PASSAGE ->
Content starts
Paul Taylor Dance Company
3 May 2009,
Novellus Theater, Yerba Buena Center for the Arts, San Francisco
http://www.performances.org/
http://www.ptdc.org/

Photo: Tom Caravaglia
The theatre has never really been an abstract place. Sure, directors like Adolph Appia and Robert Wilson have composed miracles of light in it, but at bottom theatre remains a stubbornly physical space animated nevertheless by dreams. Choreographer Paul Taylor's dances are filled with dreams both “good “ and “bad”. The three on the third and last program his company did on its annual spring visit here showed these opposing aspects to be two sides of the same coin. That subject, whether stated or not, is always somehow love, which can be seen as dark or light, or something in between. A play of acceptance and / or rejection, and – sometimes both at once.
Dance is a public and private spectacle, and the corps of nine – six men and three women – in the curtainraiser, Arden Court (1981 ) are openly social and like being watched. Taylor's gestures for them matched and expanded the equally Baroque ones from five expertly scored and highly varied symphonies by William Boyce ( 1711-1779 ). This was a dance or interlocking suite of dances which went from the public – it began with one for men alone, to the private realm – most notably in the slow movement, where the dancers, all male in a line facing the audience, supported an apparently suffering or dying soloist. Modern dance threw 19th century story ballets out the window. Still there was enough tension between the explicit and implicit to provide a sort of throughline here and Taylor's dancers-- the men barechested throughout, the women in decorous short skirts , in Tiffany's Gene Morris' mottled pastels, made their complex vocabulary of moves look easy as pie.
Content ends
ENTRIES SUPPLIED ->
Content starts
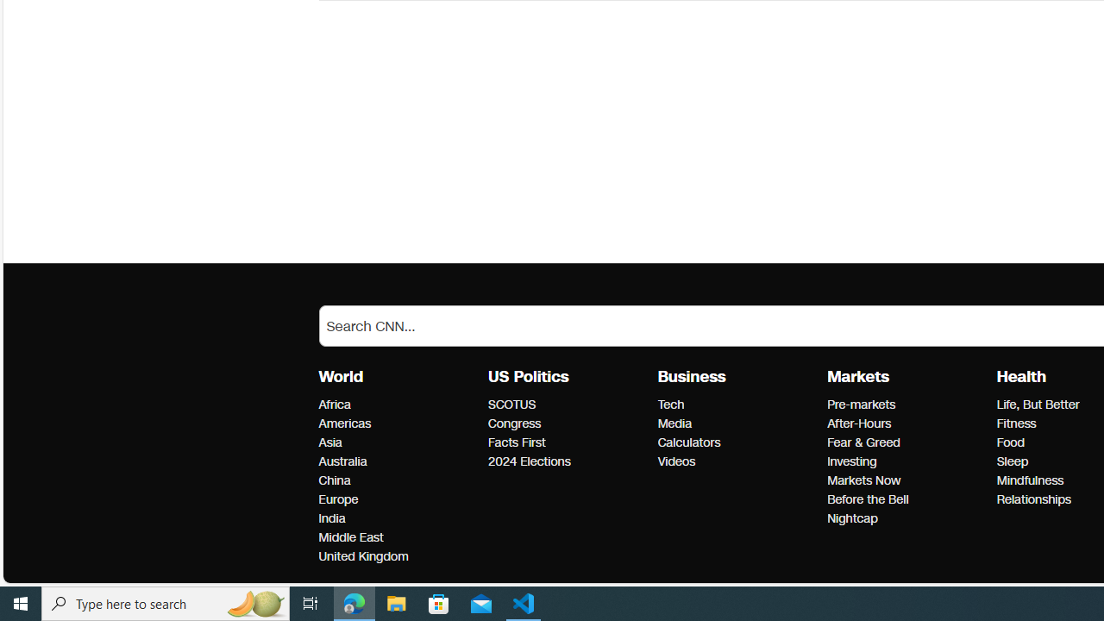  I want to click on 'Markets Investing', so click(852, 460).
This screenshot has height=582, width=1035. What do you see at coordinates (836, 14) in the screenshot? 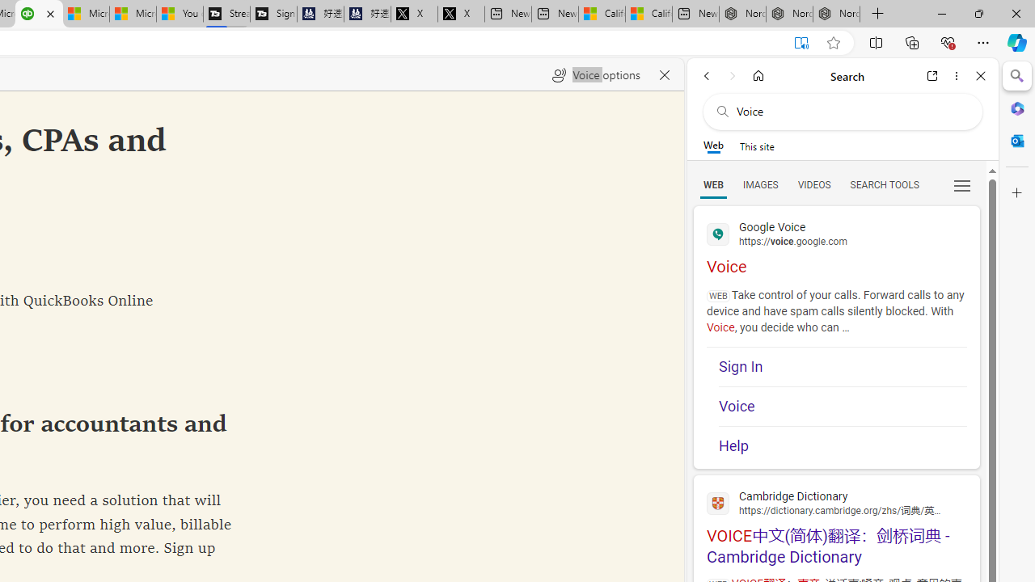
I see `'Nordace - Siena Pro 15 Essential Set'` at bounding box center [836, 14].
Content ends
Content starts
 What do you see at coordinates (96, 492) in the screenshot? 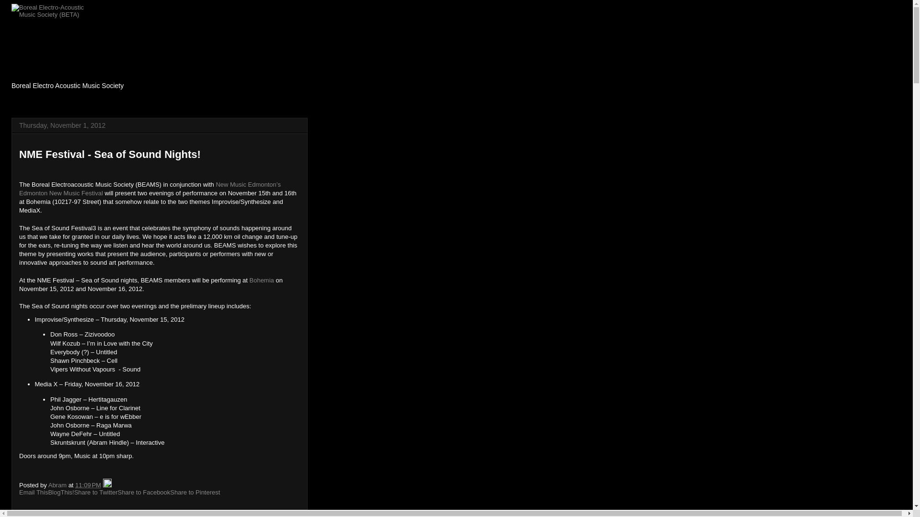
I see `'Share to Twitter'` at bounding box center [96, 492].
Content ends
EXERCISE ->
According to the dance review, how many dancers make up the corps in Arden Court, and how are they divided?

TASK SOLUTION ->
Nine dancers: six men and three women.